Available records
★ ★ ★ ★ ★ ★ ★
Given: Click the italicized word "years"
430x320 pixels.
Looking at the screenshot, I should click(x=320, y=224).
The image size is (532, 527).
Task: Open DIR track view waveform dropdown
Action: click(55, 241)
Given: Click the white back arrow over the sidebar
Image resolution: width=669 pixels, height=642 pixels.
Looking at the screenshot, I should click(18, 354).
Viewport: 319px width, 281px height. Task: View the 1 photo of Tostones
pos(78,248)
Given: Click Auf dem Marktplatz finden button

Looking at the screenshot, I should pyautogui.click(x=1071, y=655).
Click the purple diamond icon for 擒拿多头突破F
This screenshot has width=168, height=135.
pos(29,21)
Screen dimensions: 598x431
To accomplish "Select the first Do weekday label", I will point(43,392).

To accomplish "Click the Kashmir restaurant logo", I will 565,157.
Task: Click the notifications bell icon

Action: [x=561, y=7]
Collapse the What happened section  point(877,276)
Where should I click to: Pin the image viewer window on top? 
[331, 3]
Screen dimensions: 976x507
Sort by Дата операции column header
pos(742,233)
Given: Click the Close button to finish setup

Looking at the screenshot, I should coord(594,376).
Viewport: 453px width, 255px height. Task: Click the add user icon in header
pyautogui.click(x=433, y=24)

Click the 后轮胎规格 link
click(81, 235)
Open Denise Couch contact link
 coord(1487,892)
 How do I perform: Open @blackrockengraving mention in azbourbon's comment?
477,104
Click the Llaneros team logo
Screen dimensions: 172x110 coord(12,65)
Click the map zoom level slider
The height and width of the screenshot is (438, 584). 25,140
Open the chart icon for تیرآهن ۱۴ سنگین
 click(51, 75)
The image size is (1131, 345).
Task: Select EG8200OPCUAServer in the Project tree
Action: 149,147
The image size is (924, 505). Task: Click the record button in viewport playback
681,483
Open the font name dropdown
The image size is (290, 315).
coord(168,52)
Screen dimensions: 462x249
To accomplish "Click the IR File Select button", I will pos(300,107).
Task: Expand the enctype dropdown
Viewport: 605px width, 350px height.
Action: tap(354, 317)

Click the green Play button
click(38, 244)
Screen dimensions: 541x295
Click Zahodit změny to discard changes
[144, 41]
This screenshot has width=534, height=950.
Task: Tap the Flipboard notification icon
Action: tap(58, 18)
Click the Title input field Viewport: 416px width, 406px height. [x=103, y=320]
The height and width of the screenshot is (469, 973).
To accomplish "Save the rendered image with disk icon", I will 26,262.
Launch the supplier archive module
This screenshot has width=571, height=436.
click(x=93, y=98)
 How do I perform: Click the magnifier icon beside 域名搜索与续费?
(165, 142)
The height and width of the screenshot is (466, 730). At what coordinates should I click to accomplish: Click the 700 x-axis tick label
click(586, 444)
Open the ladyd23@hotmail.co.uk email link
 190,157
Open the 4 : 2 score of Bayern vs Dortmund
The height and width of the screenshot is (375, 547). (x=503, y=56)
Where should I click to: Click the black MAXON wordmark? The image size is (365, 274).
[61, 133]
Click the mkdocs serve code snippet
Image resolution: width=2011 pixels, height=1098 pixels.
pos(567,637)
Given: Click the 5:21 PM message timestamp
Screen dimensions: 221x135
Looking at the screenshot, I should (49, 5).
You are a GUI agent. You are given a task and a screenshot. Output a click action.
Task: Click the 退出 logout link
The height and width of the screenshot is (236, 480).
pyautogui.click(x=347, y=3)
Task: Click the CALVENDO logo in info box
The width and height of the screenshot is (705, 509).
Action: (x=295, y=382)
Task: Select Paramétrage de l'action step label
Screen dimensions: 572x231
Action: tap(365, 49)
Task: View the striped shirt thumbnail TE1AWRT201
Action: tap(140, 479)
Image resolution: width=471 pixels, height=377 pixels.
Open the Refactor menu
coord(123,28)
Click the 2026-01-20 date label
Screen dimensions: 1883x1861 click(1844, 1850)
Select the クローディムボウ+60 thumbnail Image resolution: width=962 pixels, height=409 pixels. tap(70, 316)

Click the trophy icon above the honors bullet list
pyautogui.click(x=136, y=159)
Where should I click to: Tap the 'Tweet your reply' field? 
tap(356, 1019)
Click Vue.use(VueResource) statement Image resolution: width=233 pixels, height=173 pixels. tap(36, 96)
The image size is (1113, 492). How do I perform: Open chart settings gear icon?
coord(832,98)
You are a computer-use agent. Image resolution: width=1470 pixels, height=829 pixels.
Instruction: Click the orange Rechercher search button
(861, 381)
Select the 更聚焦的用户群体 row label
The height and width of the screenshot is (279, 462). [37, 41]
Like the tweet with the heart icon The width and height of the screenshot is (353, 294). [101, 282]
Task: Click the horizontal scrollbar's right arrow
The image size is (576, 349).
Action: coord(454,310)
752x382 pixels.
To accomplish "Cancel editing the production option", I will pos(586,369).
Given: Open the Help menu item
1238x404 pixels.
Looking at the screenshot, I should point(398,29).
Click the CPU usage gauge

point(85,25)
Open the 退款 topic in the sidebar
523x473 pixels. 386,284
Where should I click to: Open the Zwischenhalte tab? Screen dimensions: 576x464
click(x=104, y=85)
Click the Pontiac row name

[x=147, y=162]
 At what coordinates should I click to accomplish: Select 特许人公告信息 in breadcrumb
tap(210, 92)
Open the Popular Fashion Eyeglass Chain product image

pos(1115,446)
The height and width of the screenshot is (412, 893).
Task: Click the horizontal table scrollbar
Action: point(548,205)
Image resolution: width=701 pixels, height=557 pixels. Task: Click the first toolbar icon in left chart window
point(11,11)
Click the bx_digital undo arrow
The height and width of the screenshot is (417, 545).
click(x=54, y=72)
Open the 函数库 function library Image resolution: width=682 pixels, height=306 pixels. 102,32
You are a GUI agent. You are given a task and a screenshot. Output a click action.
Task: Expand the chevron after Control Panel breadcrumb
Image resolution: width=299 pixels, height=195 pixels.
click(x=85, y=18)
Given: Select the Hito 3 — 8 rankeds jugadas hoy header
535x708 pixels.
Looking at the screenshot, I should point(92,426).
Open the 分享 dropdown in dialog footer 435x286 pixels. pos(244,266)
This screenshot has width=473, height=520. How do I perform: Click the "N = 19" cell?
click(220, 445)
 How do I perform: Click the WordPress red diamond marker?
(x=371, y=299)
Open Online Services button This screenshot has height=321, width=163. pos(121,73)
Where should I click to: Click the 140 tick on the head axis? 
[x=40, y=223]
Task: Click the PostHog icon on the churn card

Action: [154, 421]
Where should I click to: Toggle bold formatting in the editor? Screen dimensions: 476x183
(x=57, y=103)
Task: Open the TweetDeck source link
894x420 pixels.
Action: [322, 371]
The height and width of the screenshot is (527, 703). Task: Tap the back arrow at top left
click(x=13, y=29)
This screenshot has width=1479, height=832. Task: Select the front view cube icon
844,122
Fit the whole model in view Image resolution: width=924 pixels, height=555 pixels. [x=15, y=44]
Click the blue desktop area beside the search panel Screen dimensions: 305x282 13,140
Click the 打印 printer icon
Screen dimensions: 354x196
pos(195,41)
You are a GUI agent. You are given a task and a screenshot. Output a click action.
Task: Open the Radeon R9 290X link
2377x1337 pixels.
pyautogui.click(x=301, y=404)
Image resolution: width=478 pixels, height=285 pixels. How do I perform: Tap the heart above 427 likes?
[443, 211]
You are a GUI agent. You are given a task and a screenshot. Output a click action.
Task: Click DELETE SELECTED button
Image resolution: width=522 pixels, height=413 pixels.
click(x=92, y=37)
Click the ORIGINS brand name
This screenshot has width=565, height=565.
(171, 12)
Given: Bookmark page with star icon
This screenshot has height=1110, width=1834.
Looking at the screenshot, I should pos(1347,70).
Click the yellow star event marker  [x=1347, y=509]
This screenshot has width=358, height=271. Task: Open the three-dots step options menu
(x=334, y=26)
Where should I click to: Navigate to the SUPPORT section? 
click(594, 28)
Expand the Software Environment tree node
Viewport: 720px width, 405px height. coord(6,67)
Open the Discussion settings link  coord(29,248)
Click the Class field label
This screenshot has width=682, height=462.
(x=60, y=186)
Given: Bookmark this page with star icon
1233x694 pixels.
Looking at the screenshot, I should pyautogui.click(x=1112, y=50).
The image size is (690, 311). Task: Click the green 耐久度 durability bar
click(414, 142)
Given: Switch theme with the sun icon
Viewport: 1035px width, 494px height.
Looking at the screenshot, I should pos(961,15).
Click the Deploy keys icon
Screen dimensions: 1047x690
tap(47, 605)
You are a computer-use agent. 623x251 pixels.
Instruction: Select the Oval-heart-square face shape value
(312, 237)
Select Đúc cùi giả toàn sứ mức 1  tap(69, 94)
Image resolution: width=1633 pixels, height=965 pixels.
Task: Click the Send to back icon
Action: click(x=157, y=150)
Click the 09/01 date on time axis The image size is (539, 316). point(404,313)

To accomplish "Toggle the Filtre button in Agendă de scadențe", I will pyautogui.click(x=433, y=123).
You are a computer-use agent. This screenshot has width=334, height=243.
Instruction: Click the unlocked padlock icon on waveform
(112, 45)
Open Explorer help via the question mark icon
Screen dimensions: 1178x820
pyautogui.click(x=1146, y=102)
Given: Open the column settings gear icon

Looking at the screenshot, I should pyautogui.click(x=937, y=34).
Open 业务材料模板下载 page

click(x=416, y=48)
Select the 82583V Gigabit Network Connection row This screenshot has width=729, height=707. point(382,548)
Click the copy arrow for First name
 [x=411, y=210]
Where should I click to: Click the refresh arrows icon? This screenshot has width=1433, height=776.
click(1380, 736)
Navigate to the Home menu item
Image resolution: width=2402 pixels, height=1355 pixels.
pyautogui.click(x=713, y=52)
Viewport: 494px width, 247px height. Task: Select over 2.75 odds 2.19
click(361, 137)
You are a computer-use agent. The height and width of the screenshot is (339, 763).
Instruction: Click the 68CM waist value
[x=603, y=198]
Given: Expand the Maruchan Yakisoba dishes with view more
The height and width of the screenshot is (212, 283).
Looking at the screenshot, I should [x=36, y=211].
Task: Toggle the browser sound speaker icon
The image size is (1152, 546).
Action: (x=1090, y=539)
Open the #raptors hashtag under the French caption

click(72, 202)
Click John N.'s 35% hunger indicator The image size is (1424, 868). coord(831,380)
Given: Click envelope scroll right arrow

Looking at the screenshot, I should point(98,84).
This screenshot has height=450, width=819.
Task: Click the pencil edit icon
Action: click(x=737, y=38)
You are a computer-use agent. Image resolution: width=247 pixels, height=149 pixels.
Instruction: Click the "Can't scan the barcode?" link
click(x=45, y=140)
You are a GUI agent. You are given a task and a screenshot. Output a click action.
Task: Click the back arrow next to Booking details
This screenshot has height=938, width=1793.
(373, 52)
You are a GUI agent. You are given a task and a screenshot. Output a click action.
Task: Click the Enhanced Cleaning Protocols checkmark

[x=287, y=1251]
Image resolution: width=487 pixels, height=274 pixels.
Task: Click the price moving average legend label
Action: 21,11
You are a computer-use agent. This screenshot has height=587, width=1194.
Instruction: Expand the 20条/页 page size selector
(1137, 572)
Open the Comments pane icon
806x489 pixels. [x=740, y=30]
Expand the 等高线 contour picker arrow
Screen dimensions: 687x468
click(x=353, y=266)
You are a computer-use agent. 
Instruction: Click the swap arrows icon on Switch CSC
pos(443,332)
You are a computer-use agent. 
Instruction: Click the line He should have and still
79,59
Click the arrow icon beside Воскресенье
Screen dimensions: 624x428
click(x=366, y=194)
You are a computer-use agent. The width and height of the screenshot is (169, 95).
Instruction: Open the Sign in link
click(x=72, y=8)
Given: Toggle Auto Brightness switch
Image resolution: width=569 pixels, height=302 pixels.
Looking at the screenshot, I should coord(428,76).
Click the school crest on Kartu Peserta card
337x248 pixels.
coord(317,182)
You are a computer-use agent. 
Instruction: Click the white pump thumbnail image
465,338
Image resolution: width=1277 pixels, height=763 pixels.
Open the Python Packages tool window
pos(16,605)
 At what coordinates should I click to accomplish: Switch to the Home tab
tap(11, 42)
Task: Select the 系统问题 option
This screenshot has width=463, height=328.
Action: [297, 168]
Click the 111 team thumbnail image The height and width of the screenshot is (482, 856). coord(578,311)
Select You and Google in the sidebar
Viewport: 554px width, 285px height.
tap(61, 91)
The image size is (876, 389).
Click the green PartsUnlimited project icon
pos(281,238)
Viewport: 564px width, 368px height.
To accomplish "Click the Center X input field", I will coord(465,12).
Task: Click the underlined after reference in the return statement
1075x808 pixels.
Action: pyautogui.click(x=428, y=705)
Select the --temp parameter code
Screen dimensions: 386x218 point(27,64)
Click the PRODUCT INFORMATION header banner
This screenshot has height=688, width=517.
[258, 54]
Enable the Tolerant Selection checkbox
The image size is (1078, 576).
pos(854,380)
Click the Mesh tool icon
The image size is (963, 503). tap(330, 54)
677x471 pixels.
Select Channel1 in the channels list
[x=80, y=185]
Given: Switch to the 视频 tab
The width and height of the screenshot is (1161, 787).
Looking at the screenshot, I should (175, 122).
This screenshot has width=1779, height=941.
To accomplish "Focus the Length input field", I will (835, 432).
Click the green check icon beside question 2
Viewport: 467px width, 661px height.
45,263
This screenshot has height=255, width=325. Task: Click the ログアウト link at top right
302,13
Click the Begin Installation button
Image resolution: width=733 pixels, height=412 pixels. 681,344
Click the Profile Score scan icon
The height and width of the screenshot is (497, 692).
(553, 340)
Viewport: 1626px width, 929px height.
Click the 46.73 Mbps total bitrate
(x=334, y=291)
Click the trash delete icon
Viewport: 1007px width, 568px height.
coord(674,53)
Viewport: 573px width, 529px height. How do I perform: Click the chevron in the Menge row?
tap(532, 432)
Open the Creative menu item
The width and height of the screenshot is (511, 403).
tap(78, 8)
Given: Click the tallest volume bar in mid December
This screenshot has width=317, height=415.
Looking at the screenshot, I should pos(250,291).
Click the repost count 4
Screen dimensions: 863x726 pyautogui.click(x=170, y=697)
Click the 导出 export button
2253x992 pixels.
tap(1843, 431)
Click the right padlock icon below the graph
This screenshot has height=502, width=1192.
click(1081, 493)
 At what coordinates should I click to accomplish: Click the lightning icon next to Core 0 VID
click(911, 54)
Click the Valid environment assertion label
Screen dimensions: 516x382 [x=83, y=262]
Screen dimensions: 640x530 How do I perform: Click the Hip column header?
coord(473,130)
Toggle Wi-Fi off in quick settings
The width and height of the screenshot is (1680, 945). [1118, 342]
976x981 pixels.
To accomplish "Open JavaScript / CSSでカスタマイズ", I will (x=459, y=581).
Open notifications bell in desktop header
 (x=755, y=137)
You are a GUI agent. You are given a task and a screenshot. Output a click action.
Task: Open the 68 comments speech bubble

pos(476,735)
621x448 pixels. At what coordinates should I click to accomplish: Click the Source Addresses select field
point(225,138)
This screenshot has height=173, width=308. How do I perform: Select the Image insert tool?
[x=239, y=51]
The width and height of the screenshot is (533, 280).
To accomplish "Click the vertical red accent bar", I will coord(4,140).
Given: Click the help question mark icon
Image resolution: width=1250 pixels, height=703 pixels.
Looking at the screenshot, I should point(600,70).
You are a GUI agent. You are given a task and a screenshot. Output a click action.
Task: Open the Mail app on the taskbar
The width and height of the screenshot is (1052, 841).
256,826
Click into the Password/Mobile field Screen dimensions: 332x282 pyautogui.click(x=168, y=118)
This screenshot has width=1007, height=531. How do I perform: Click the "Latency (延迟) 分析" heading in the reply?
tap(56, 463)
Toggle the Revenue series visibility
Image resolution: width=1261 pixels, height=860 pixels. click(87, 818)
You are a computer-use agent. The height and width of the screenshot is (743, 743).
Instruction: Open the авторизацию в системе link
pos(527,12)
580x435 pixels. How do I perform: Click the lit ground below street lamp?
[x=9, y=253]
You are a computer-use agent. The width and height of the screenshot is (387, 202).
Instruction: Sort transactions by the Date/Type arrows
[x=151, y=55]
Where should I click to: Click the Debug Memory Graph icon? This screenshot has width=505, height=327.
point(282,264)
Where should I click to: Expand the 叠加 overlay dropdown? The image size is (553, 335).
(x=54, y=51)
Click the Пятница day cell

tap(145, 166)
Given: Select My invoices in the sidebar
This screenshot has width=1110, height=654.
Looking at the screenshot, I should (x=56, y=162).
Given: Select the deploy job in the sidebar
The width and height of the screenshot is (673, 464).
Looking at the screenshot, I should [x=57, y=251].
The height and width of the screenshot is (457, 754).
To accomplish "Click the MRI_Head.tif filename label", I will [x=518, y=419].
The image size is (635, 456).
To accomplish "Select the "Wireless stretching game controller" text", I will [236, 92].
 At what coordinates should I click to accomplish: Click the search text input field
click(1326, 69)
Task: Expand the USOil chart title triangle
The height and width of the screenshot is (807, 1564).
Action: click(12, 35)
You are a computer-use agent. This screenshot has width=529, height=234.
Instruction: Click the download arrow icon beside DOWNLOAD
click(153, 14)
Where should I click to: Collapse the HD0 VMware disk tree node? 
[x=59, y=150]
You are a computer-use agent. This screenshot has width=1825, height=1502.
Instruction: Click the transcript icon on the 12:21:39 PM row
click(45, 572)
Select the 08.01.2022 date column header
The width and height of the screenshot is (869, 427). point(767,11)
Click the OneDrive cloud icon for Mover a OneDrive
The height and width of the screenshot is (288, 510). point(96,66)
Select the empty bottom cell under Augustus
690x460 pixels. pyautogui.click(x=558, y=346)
★ ★ ★ ★ ★ ★ ★
Reproduce verbatim the stretch of data from the line containing "Given: Toggle Auto Brightness switch" through the line containing "coord(317,182)", both included.

Given: Toggle Auto Brightness switch
Image resolution: width=569 pixels, height=302 pixels.
Looking at the screenshot, I should coord(428,76).
Click the school crest on Kartu Peserta card
337x248 pixels.
coord(317,182)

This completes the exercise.